Questions on the material:
**a)** Transcribe the file carving passage from "Validation and proximity" up to and including "are the worst.".
**b)** Go on with the passage on carving fragmented files, picking up after its final sentence.

Extract:
All these methods are fast. Processing speeds are limited mainly by the source media read speed.

Carving for fragmented files

Fragmented files are much more challenging to carve. We still have headers, and with luck, file sizes we extracted from these headers, but files are split into two or more fragments that are not necessarily in the correct order. To tackle this task, one needs a validation function and a similarity (proximity) function.

Validation and proximity functions

A validation function determines if the given file is correct or not. Good validation functions are exceedingly difficult to implement. Each file format requires its own validation function; furthermore, variations of the format require appropriate adjustments. If the file format is documented poorly or not at all, constructing a good validation function may be impossible. Validation functions are easiest to construct for file formats with their own checksums (ZIP or PNG). Loosely defined formats, like plain text or XML, are the worst.

Information supplied:

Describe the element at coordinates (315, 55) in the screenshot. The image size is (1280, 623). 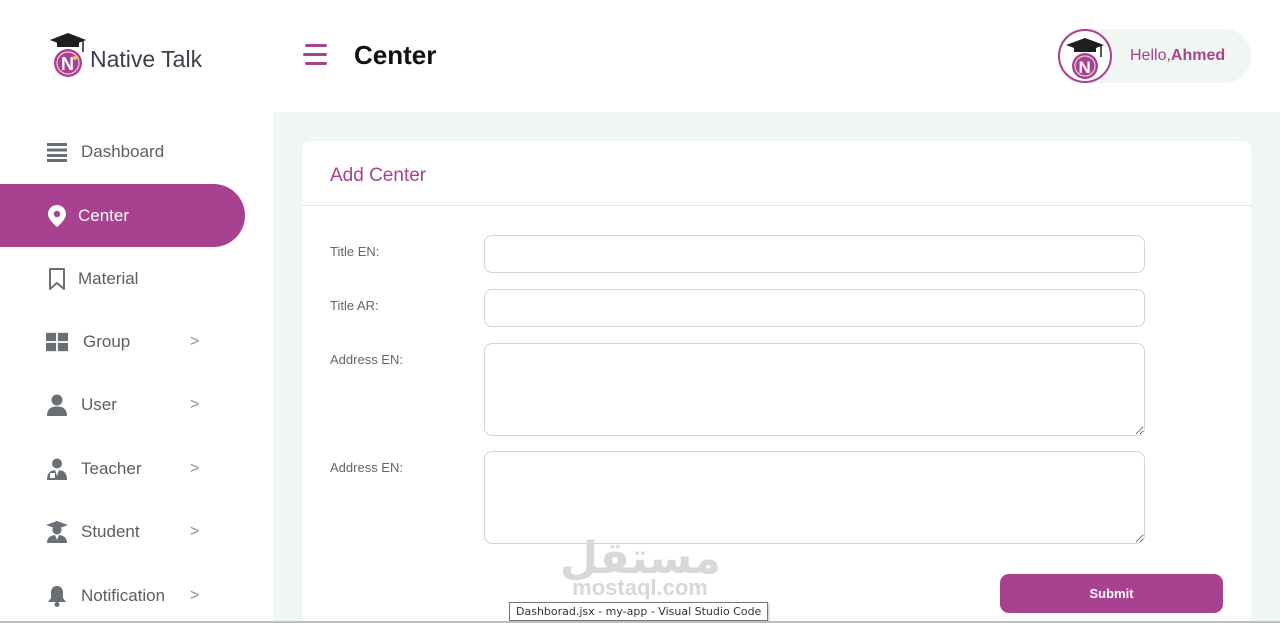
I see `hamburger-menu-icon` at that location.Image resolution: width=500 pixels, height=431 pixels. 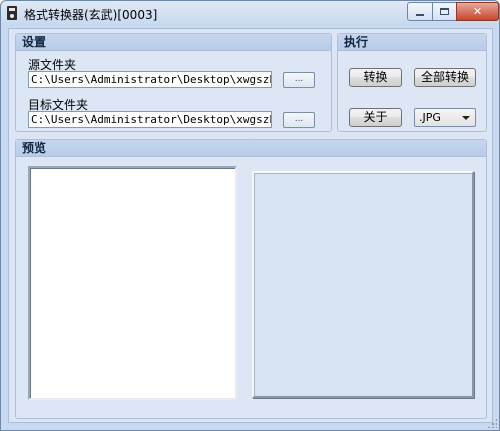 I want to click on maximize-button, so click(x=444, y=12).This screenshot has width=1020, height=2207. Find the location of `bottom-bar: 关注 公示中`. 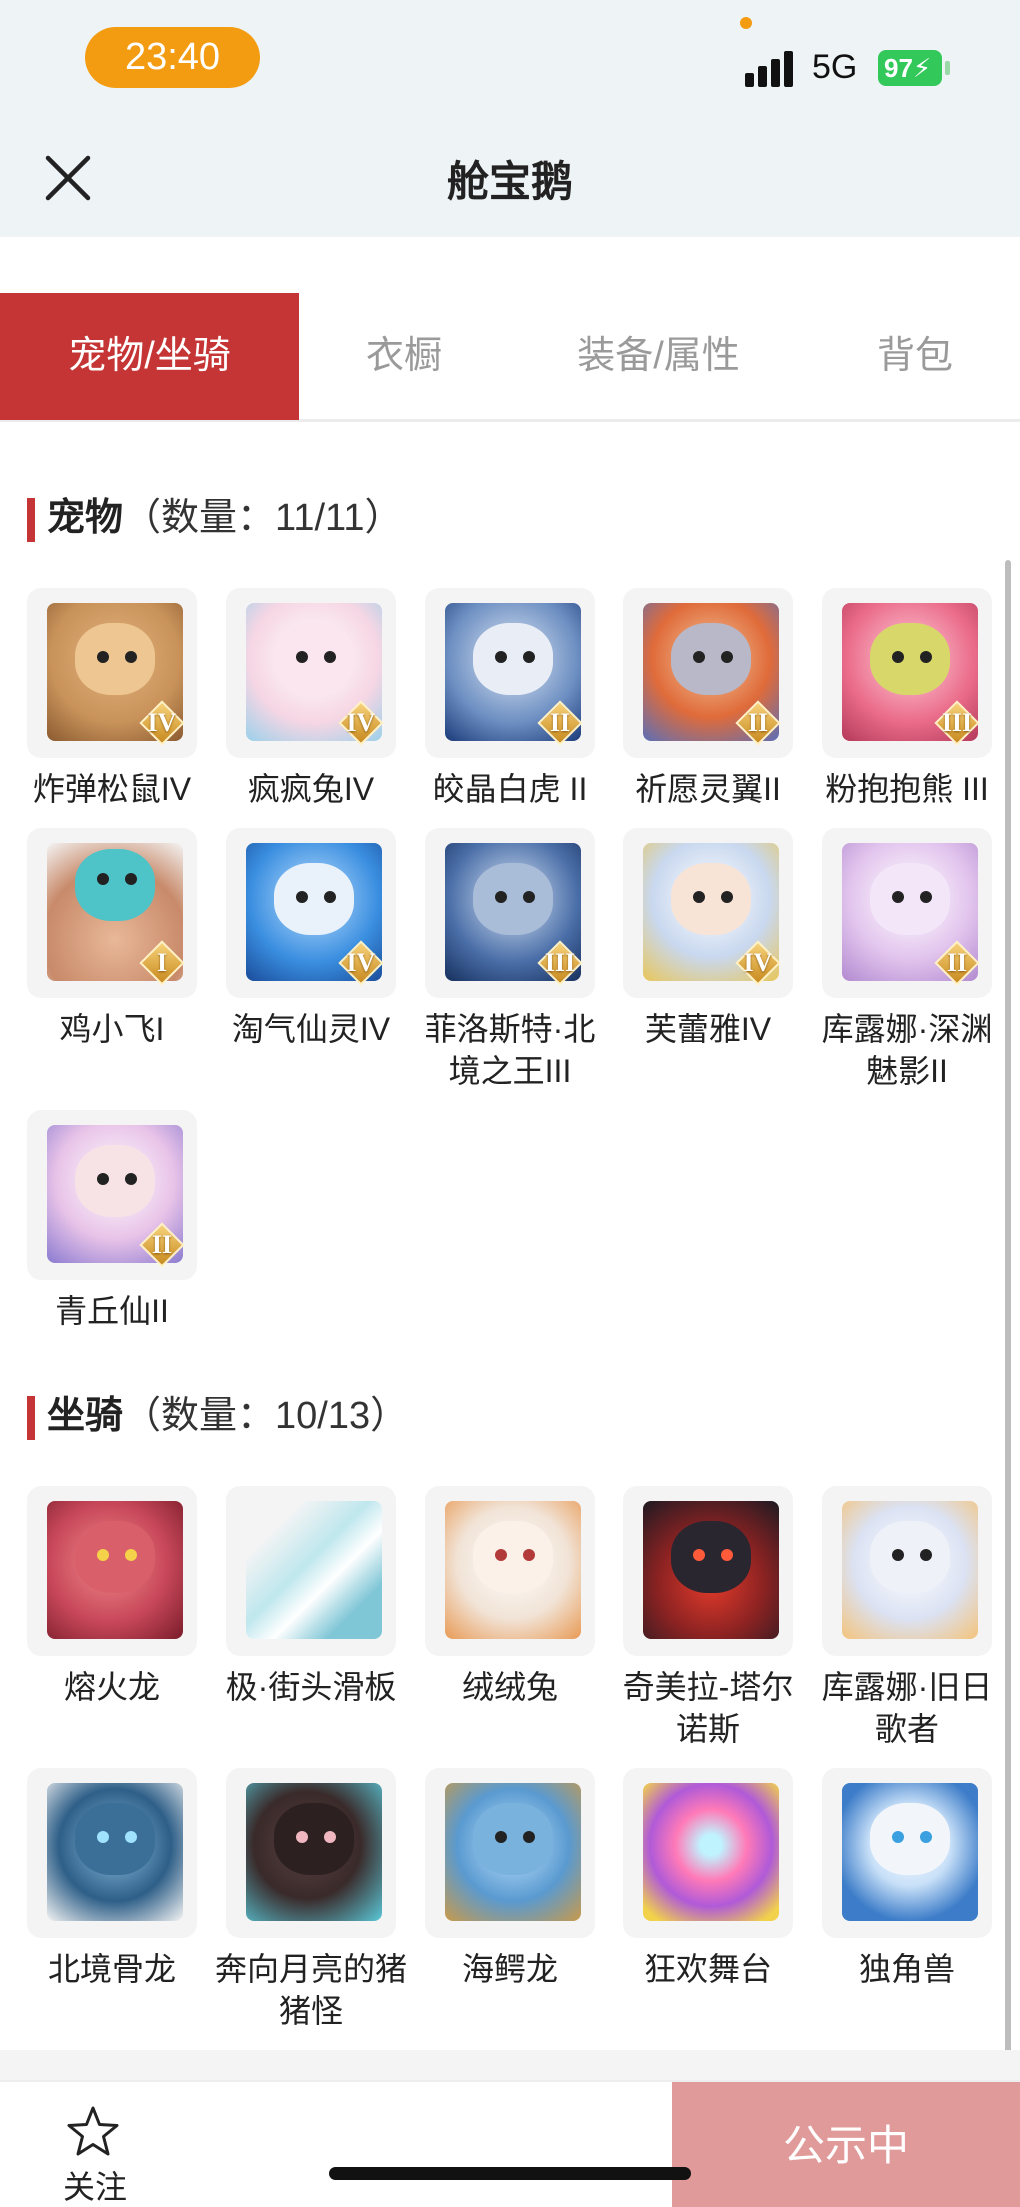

Expected results:
**a)**
Validation and proximity functions

A validation function determines if the given file is correct or not. Good validation functions are exceedingly difficult to implement. Each file format requires its own validation function; furthermore, variations of the format require appropriate adjustments. If the file format is documented poorly or not at all, constructing a good validation function may be impossible. Validation functions are easiest to construct for file formats with their own checksums (ZIP or PNG). Loosely defined formats, like plain text or XML, are the worst.

**b)**
A proximity function determines how likely it is that two blocks are, in fact, two adjacent blocks belonging to the same file, with the result expressed either as a probability or as some score measured in arbitrary units.

Bifragment gap carving

Bifragment gap carving is a method used to recover files in two sequential fragments with some extra data (gap) between them. The method's applicability is limited, but it has one significant advantage of not requiring a proximity function. You can implement bifragment gap carving based on the validation function alone. Let's see the diagram. We have a file header. Optionally, we can have a footer and the file size computed from the header. The distance between the header and the footer is D, and the file size from the header is S.

Bifragment gap carving parameters

If there is no footer, the distance D is assumed to be some reasonable constant, large enough to accommodate both the largest possible gap and the largest possible file (assume D = Lmax + Smax). The gap size L can be computed simply as L = D-S if S is known. Then, we need to do approximately N ~ (D-L)/B validation tests (for each possible position of a gap) and see which one produces the valid file. B here is a block size, typically 512 bytes.

There may be several positive validations if a validation function is not quite good. If this happens, several probable files are produced for the user to select the one needed. The first and last positions for the gap are not tested, because these outermost positions are known to be occupied by the header and the footer that are obviously parts of the file.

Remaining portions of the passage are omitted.